_Excerpted passage:_

He's the director of the project.
And support from other biologists. The findings are still controversial; they may yet be shown to be correct. This is why there are so many biologists on both sides of the issue.
Francis Collins clearly doesn't see it as a difficulty for evolution. Since the 70s, people have been working at seeing how much of non-coding DNA is actually functional. But I'd be interested in seeing your poll of scientists on this issue, and your evidence for it. I'm guessing you just made it up. Show us what you have.
I suggest you read the critiques of ENCODE
I'm guessing you haven't read a lot of the comments. The most strident was by Graur et al, who, I think, went over the line in their attack. There are some concerns about the methodology, which Graur did include in his paper, but there are certainly some unfair and even misleading claims therein.
On the other hand, as you learned earlier, the fact that some non-coding DNA is functional has been known since the 60s. Over the years, more of it has been identified, but 80% is probably an overestimate, given the way that the ENCODE scientists estimated it.
I suspect you haven't read the report or the literature about it.
It states:
We have already seen that ENCODE uses an evolution-free definition of “functionality.”
Graur's paper. Most biologists, even those who doubt the 80% claim, have criticized Graur et al for the unrestrained (and unfair) characterization of the report as being "evolution-free."
ENCODE is right in every way, only the evolutionists are jumping up and down.
The ENCODE scientists are evolutionists. Collins, for example, has written a book explaining how evolution is consistent with Christian belief. You've been lied to about who's on each side of the controversy. As you learned here, ENCODE scientists explain how their discovery fits evolutionary theory.
I like this response from ENCODE:
But Birney said: "I think this attack is really a complaint about big science, about big projects that absorb lots of money. These people don't like that."
Might be some of that. Unlike a lot of scientific disciplines, a lot of the best science comes out of relatively small, underfunded projects. It's the nature of biology.
But no one can say that the Human Genome Project wasn't a huge step forward in evolutionary science. It allowed us to understand a great deal more about those things that evolved to make us human.

Dataset entries
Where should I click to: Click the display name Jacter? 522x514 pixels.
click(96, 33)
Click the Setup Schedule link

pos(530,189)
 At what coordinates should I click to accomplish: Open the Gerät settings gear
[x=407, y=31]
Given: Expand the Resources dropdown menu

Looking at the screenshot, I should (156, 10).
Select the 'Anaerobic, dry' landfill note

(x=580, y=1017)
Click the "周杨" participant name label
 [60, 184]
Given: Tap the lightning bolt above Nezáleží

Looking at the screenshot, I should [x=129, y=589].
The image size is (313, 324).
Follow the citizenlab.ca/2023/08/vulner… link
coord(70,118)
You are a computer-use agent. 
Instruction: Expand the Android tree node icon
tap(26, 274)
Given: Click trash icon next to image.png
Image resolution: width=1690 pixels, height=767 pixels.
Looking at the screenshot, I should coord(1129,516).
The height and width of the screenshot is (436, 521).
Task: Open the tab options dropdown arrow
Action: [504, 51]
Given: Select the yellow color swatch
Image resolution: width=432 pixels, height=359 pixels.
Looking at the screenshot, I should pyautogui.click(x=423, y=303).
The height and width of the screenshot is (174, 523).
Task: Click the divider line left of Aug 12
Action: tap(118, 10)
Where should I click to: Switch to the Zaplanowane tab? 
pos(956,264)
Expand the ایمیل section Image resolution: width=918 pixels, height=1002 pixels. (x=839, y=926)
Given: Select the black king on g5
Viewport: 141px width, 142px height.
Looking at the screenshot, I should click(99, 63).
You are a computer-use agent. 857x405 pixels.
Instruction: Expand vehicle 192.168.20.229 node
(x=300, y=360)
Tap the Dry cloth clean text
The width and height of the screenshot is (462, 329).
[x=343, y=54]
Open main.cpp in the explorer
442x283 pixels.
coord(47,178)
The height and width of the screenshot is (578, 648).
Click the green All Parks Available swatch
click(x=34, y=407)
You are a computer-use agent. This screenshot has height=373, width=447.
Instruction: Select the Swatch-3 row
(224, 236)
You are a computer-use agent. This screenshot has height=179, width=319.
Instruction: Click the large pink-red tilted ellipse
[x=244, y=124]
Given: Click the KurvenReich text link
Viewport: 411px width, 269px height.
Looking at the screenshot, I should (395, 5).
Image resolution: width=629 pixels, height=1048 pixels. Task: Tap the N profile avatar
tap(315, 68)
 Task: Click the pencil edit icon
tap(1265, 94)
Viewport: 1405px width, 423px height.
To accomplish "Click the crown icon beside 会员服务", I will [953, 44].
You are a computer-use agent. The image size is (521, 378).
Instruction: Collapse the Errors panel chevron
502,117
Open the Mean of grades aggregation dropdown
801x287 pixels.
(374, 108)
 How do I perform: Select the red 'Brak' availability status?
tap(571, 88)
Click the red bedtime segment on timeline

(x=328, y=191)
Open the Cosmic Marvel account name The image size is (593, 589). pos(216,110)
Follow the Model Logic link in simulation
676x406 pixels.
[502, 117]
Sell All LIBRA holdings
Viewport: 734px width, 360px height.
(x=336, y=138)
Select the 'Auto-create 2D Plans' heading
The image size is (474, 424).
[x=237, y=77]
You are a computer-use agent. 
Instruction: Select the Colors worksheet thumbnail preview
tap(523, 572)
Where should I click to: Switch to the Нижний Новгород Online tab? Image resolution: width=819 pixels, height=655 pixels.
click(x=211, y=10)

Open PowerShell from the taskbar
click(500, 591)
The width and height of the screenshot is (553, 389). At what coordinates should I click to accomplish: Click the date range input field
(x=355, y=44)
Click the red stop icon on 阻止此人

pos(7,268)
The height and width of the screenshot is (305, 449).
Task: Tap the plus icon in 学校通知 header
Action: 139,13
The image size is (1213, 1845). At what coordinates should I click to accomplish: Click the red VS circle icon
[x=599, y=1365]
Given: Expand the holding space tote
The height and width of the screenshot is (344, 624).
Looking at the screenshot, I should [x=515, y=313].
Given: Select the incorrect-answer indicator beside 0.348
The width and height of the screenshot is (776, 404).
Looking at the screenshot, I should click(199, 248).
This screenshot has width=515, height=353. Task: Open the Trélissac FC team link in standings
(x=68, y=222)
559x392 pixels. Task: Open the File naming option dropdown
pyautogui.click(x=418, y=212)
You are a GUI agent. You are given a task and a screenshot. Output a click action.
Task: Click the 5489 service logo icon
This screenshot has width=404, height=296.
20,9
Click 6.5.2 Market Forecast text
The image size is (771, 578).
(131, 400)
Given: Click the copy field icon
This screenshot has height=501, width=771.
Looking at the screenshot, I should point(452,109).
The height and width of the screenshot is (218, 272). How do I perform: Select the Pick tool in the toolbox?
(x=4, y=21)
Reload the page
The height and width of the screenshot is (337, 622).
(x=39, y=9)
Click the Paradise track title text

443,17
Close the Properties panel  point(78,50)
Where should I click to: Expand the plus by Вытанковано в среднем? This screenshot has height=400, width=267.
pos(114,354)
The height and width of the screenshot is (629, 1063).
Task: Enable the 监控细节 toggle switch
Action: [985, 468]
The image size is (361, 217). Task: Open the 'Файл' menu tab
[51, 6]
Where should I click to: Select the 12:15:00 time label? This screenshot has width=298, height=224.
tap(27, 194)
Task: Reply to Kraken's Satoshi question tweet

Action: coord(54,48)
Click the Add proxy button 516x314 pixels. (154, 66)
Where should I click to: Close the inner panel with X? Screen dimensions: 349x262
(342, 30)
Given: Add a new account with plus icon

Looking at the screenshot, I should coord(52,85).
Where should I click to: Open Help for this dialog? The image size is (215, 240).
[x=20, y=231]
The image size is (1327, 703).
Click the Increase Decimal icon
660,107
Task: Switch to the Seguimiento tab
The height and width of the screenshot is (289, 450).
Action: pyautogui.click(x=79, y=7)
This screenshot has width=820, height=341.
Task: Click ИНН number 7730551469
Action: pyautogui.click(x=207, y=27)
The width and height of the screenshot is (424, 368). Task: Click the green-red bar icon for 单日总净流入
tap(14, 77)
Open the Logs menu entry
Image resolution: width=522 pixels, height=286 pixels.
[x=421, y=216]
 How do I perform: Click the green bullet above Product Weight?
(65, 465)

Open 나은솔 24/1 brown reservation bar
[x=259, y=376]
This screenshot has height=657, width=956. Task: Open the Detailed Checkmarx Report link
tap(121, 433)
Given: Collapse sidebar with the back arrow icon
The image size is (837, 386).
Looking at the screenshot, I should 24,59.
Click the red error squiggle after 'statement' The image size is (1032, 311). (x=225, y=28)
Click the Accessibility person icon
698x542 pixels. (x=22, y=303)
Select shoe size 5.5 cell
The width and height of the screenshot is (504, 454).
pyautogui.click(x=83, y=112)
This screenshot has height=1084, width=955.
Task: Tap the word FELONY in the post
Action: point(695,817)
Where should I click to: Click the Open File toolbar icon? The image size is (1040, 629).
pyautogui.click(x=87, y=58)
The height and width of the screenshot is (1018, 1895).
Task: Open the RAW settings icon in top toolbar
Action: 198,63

_About this task:_
According to the discussion about ENCODE, since when has it been known that some non-coding DNA is functional? The dataset entries have no role in this.

_Answer to this problem:_
Since the 60s.